Problem and Requirements
Introduction
The New York Times article ‘Air disasters are rare in the US, close calls are a different story’ highlights a trend of incursions and near misses in the United States aviation industry. While there haven’t been major plane crashes for over a decade, close calls involving commercial airlines are occurring frequently, often due to human error and a shortage of air traffic controllers.
The number of near misses has doubled in the last decade, raising questions about the safety of the U.S. air travel system.
The concerned governmental authorities are analysing this issue currently.
Through this project, our team plans to take direct action and contribute as researchers on how to improve the situation of runway incursions.
Motivation
The United States alone has an annual passenger traffic of 666 million passengers (in 2021). In recent years aviation safety reporting system has received a record number of incident reports which points to a major question whether the safety standards have been degrading or the number of reports has been increasing. Whatever may be the case there are millions of passengers who travel in these aircraft and therefore it becomes necessary to find out the root causes of these faults.
Problem for the Semester
- To analyze aviation incursion reports and determine the primary safety concerns and system fracture points leading to such situations with compelling data. To improve aviation safety through the analysis of NASA’s ASRS data.
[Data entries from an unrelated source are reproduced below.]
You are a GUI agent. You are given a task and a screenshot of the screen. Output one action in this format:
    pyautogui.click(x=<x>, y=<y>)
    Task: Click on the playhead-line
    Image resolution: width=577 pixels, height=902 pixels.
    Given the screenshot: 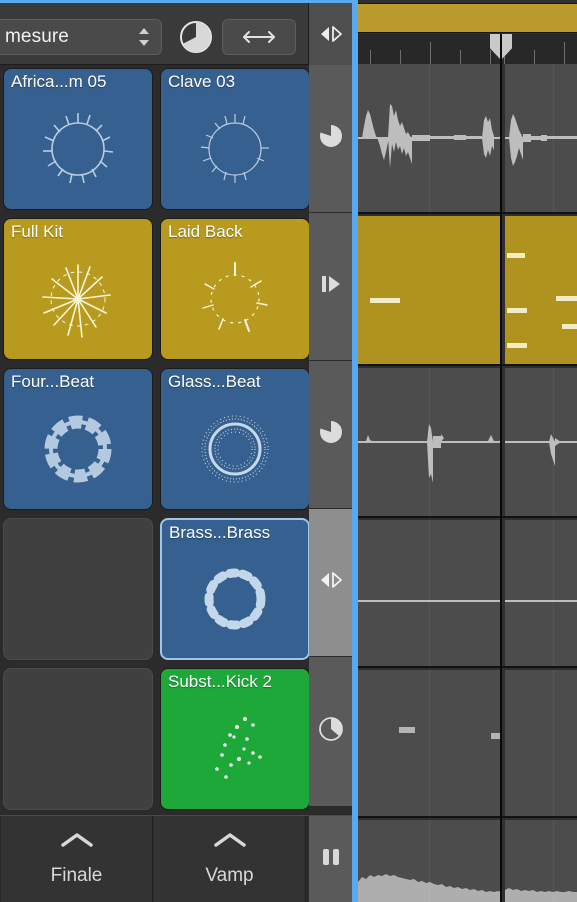 What is the action you would take?
    pyautogui.click(x=501, y=468)
    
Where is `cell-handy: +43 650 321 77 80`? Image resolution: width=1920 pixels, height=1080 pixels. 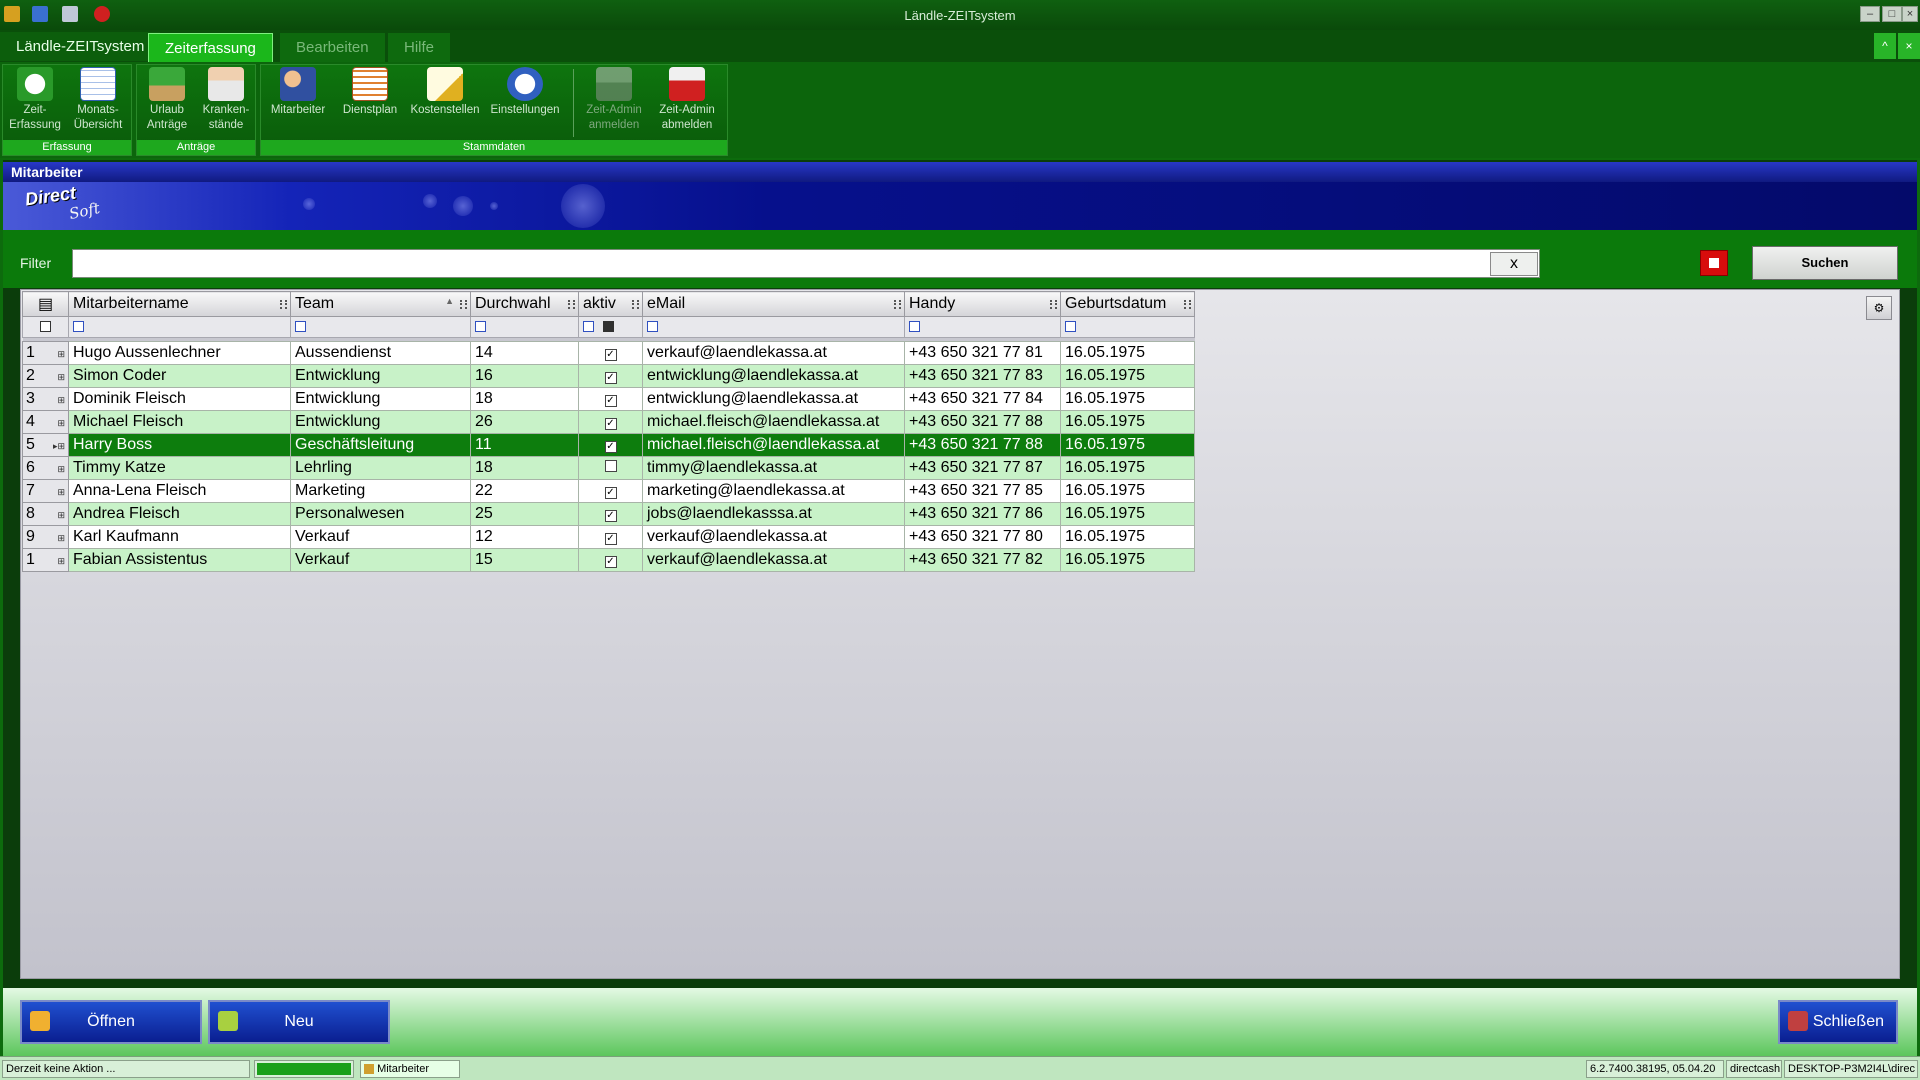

- To use Machine Learning and Natural Language Processing models to process data and extract useful statistics from (45000, 126) records that can be used to make suggestions to the concerned authorities and effectively alleviate the ongoing crisis.
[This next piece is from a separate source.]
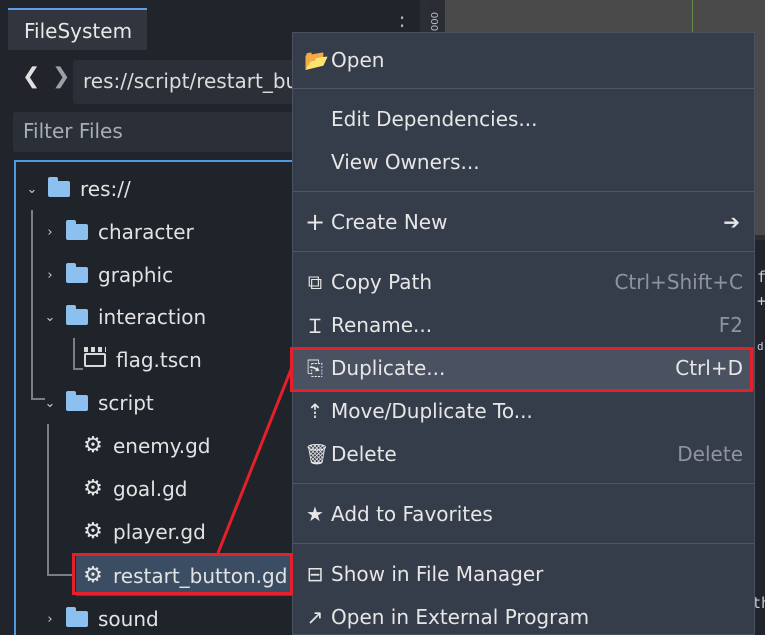  I want to click on tab-label: FileSystem, so click(78, 31).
- Setup preliminary foundation for development of an encompassing artificial intelligence model that can dynamically read new reports and provide valuable insights.
State of the Art
Post-air crash-related incidents usually investigation teams have a flight manifest and black box data to uncover the root cause of the incident. Unlike crashes, near misses do not have black box access therefore problem solving completely relies on anonymous reports. Therefore analysis of these reports becomes the only way to solve this problem.
Design and Approach
If we treat the data as supervised data and divide it into train and test. The primary problem can be treated as a label. Post this divide we intend to run correlation analysis and feature extraction algorithms like principle component analysis, and linear discriminant analysis. Word2vec or term frequency-inverse document frequency (tf-idf) to make narratives into features. Train data over a neural network and test it over a sample set to gauge the accuracy.
Use Case Scenario
The end user for this system could be the Federal Aviation Administration, this system could help them in policy framing. After certain modifications, airlines could use it internally for incident report generation and problem-solving.
Desired Outcomes and Benefits
Given the timeframe of one semester, we find it realistic to focus on a particular type of incident and study it in detail, therefore we intend to focus on runway incursions and identify the fracture points in the system.